Ces processus sont donc établis pour faciliter l’ensemble du travail des OI/ONGI en contradiction avec l’intérêt du partenaire local. En effet, disposant de 100% de la chaîne documentaire prête, traduite et classée, ces organisations n’ont donc plus rien à faire pour leurs propres audits. Ils peuvent fournir tout document d’un simple clic, peu importe l’échantillon sélectionné.

Le risque 0 est ainsi atteint tout comme de substantielles économies. En effet, ces OI/ONGI intermédiaires prélèvent souvent le plus gros des frais de fonctionnement et l’ensemble des frais administratifs disponibles.

Travaux de réhabilitation sur des maisons Ukrainiennes ©U-Saved

Ensuite ce système a deux conséquences majeures dont pâtissent les bénéficiaires bien sûr, mais aussi les ONG locales :

  • Les OI/ONGI ne délivrent pas les versements des contrats au partenaire local tant que ce travail n’est pas validé par leurs services. Or explorer la chaîne documentaire peut être un processus interminable. Dans les faits, chaque rapport financier donne lieu à des demandes complémentaires incessantes et à des mois de discussions. Cela met l’OSC en possible situation de défaut de paiement et en très grand péril financier, et finalement, empêche l’aide d’être délivrée aux bénéficiaires.
  • Dans cette recherche effrénée de l’inéligible, les OI/ONGI mettent immédiatement l’OSC en situation de fautif, voire de coupable, imposant ainsi une pression inappropriée sur le personnel et une violence dans les relations de travail.

Délai de paiement

Les délais de paiement existent même en dehors de l’attente de validation des rapports financiers. Les premiers versements peuvent prendre des semaines, voire des mois après la signature des contrats. Le partenaire local se retrouve soit dans l’obligation d’attendre pour mettre en œuvre ses activités, et donc à son tour de ne pas respecter les conditions de son contrat, soit de prendre le risque d’engager de la trésorerie.

Imposition de mesures dangereuses et/ou illégales

Certaines OI/ONGI tentent d’imposer des mesures au partenaire local qui lui font perdre le contrôle de son action, toujours dans une volonté de se protéger en cas de contrôle ou d’audit.

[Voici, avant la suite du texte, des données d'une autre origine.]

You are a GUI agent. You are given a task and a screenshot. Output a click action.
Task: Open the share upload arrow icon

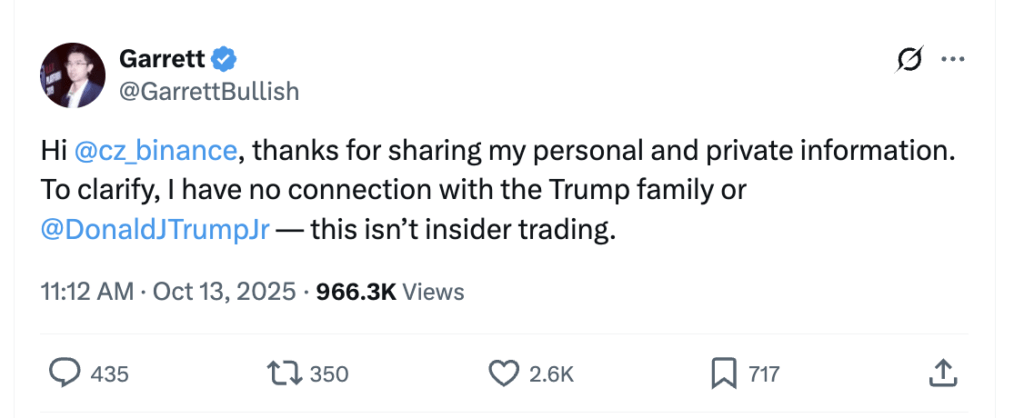pyautogui.click(x=940, y=374)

Le fait le plus marquant est celui d’imposer à l’OSC de ne pas utiliser ses propres outils de suivi de projet, mais ceux de l’OI/ONGI. Ainsi cette dernière capte directement sur son serveur numérique les données récoltées par l’OSC pendant la mise en œuvre des activités. Elle peut les exploiter plus rapidement dans ses rapports, sa communication, ses collectes de fond et ses audits. Ceci prive à l’inverse le partenaire local de contrôle et d’accès à l’information, mais aussi de la capacité de surveiller ses actions et de les corriger.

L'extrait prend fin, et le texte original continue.